## Records shown
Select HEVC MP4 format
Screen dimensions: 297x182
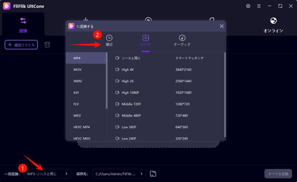click(86, 127)
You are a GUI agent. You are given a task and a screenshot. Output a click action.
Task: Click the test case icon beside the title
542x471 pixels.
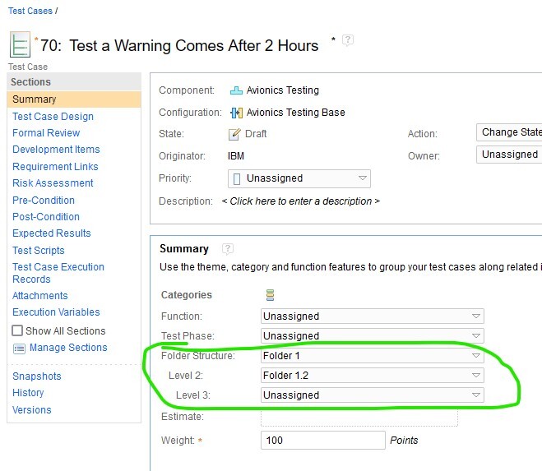click(20, 45)
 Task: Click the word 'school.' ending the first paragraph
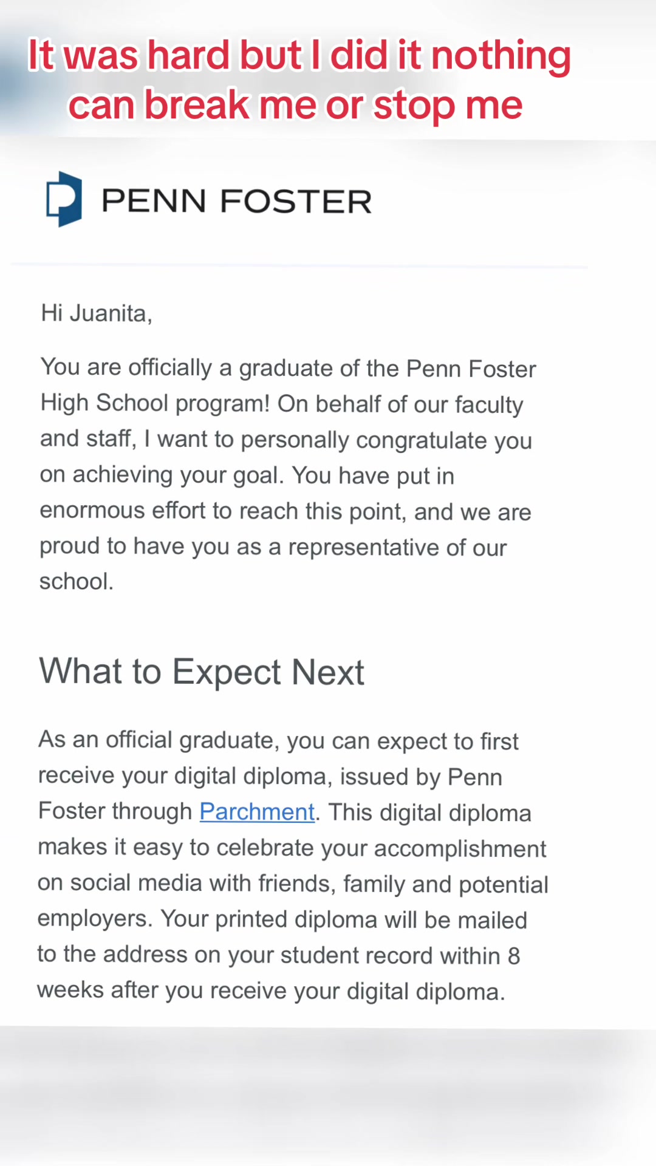click(77, 582)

## What you have to do
Reproduce the entries above exactly, without images.

## Solution to this problem
Select HEVC MP4 format
Screen dimensions: 297x182
click(86, 127)
You are a GUI agent. You are given a task and a screenshot. Output a click action.
Task: Click the test case icon beside the title
542x471 pixels.
click(20, 45)
 Task: Click the word 'school.' ending the first paragraph
click(77, 582)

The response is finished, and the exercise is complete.